• [Your task]:
Count the lines below that contain the word "width", and reply with the number only.

• [Exercise inputs]:

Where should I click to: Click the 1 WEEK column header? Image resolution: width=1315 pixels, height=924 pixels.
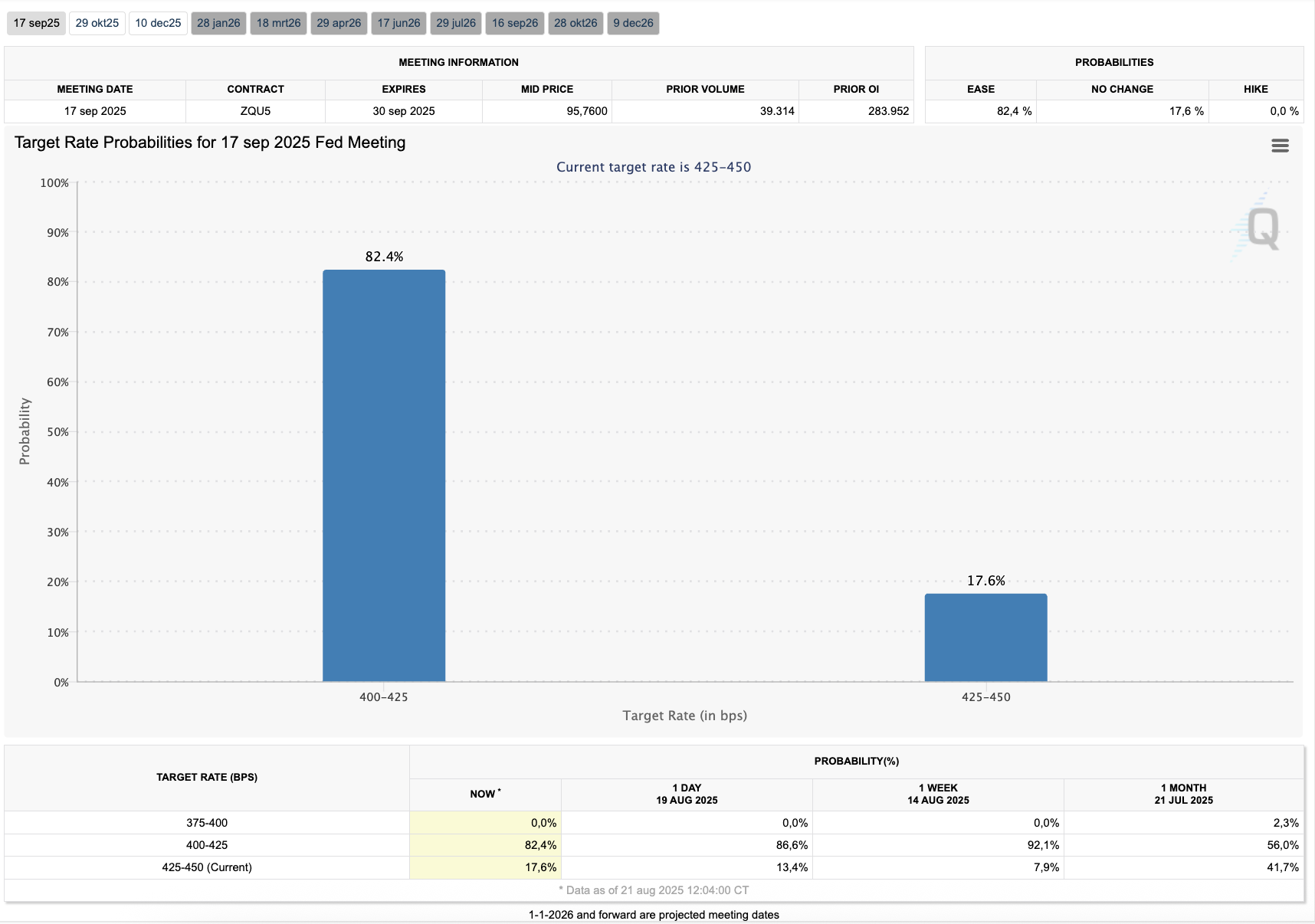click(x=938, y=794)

--

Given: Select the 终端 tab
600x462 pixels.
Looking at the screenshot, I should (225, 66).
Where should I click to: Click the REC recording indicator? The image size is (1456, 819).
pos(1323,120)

* * *

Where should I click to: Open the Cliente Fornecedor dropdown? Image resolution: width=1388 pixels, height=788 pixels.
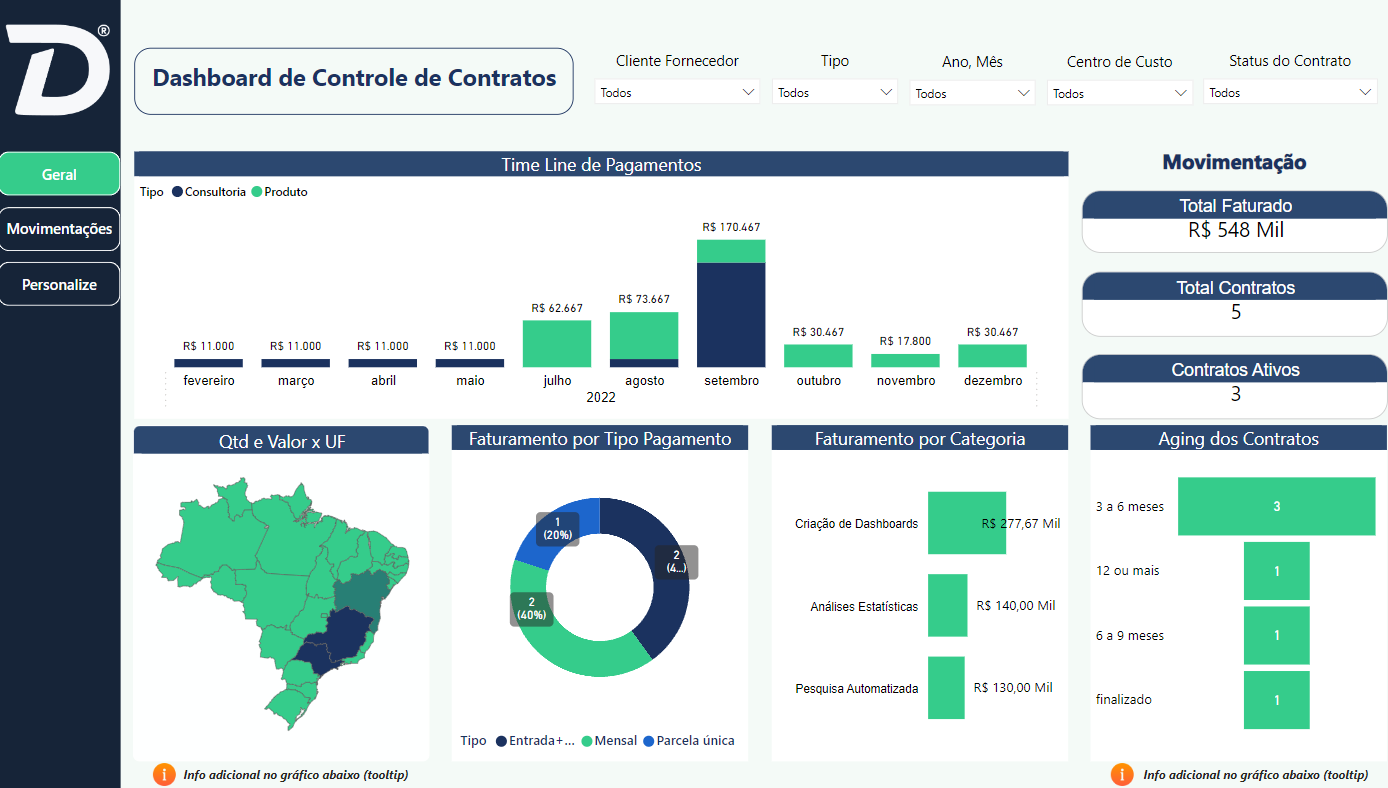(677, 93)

• [Answer for this exercise]:
2